Return the data. Every word must match.

:: Input

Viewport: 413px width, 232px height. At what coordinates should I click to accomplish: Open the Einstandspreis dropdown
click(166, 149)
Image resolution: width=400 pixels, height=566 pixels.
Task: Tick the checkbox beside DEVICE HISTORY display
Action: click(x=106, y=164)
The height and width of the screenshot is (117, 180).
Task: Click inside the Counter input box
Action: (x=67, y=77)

::::

## Task response
Viewport: 413px width, 232px height. At what coordinates should I click to accomplish: Open the Einstandspreis dropdown
click(166, 149)
Image resolution: width=400 pixels, height=566 pixels.
Task: Tick the checkbox beside DEVICE HISTORY display
Action: click(x=106, y=164)
The height and width of the screenshot is (117, 180).
Task: Click inside the Counter input box
Action: (x=67, y=77)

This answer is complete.